Of course it does. That’s where the idea of a *representative* sample comes from. You wouldn’t expect an election poll taken at either of the national conventions to be accurate, would you? Neither do statisticians. A big part of statistics is learning how to construct representative, random samples.

If I want to find out how voters from Illinois feel about the upcoming election, and I decide to poll 1,000 people living in Chicago and no one from downstate, that will probably not be an accurate measure of how the people from the state of Illinois feel. Likewise if I were to poll 1,000 people from downstate and no one from Chicago.

The point is that you first must determine what, exactly, you’re trying to find out. If you’re wanting to know what the people of Illinois feel about the upcoming election, you’d need to have a representational mix of people from the entire state of Illinois in your sample.

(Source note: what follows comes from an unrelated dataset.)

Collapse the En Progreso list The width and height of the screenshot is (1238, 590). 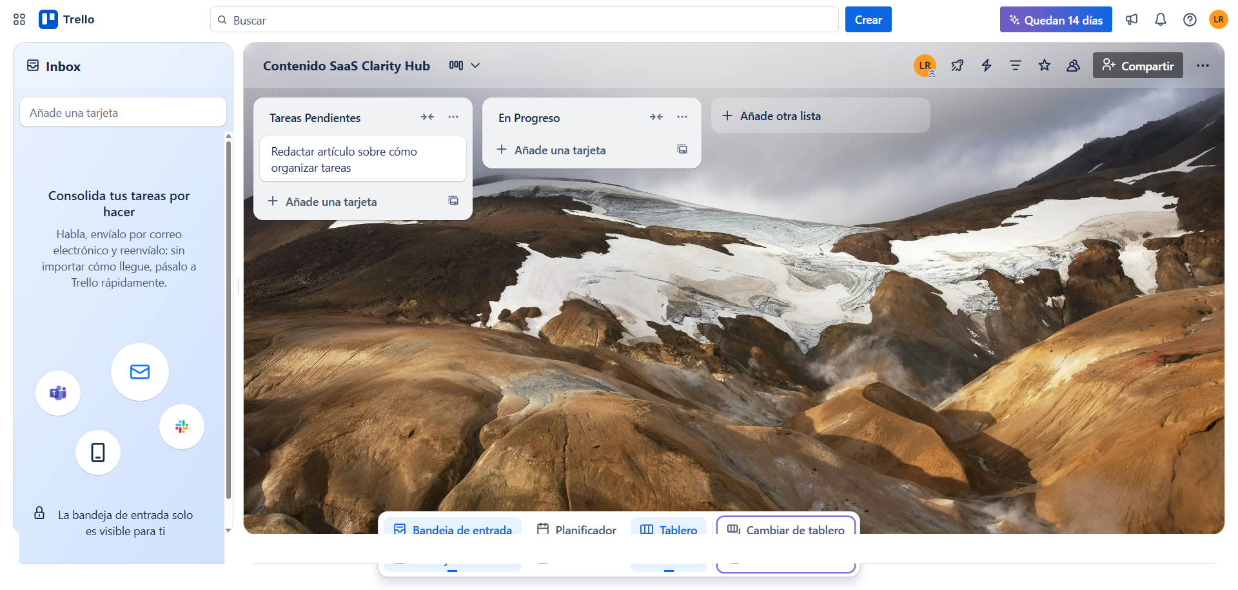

There are several ways of selecting samples. Using my example, you could use simple random sampling, in which you would, say, instruct a computer to randomly generate 1,000 social security numbers originating in Illinois (and then generate more as needed to replace those who have moved out of state, who are too young to vote, etc.). This would (assuming your random number generator is sound) generate a purely random sample of citizens living in Illinois who have a social security number.

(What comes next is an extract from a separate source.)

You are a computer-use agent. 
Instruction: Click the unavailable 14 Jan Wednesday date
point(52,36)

Another method is called “cluster sampling.” In this method, again using my example, you would divide the state up into parts. You could use counties. You would then take a random sample of those counties (by, say, assigning each one a number and generating ten or fifteen numbers), and in the counties you selected, you would do your survey. The disadvantage to this is that the distribution of counties may not be representative of the distribution of people. If there are 5 heavily populated counties and 95 rural counties, odds are I would randomly pick few if any heavily populated counties. Thus the sample would not be representative.

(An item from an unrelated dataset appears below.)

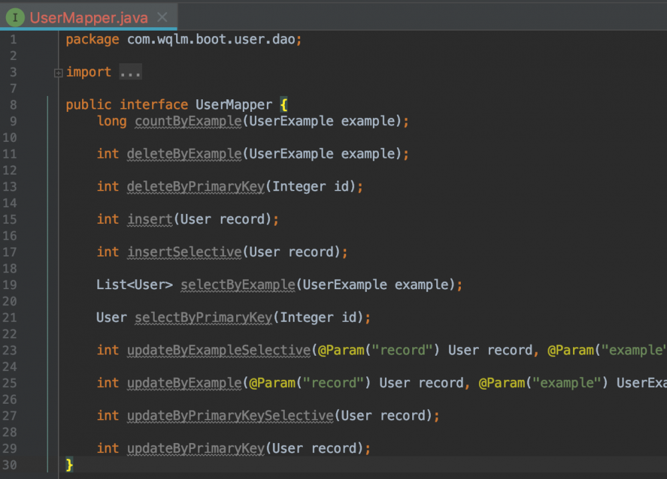Click the updateByExampleSelective method name
Viewport: 667px width, 479px height.
218,350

Yet another method of sampling is “stratified random sampling.” In this method, you again attempt to break up the population into meaningful bits which would likely have different opinions about whatever it is you’re trying to find out. Perhaps for my example we could split Illinois into low-income, medium-income, and high-income groups. In each of these groups we could do a simple random sample, and that way we could be sure that each group is equally represented. Aha! You say, “What if each group is not equal in the overall population?” Then you should proportion your sample to reflect that. If Illinois has a 20% high-income, 50% mid-income, and 30% low-income population, your sample should reflect that. Randomly select 200 people from the high-income group, 500 from the mid-income group, and 300 from the low-income group. In this way, each of those three groups would be accurately represented within your sample.

Finally, there is “Multistage sampling.” This is exactly what it sounds like: You combine the previous methods to refine your sample further.

For example: Determine whether each county in Illinois is high-population, medium-population, or low-population (stratified sampling). Randomly select 20 counties, in proportion (so if 3/5 of Illinois counties are medium-population, however you define that, 12 counties should be medium-population, etc.). In each of these counties, determine income levels and randomly sample 50 people from each county, in proportion with their income (stratified sampling again). This method of sampling would ensure that your final sample was proportionally distributed among heavily-populated and sparsely-populated counties, and that within those counties, your sample was proportionally distributed across income levels. Basically, people from both dense and sparse areas are fairly represented, as are people of various income levels. That’s an example of multistage sampling using stratified sampling twice. There are other ways of doing it.

As I said, a big part of statistics is learning to construct representative samples. This is a bit simplified (and possibly wrong on some details, as I’m not a statistician, I’ve just studied it), but the general idea is there.

To sum up, yes, it matters a GREAT DEAL where you sample from, which is why great efforts are undertaken to ensure representative, random sampling.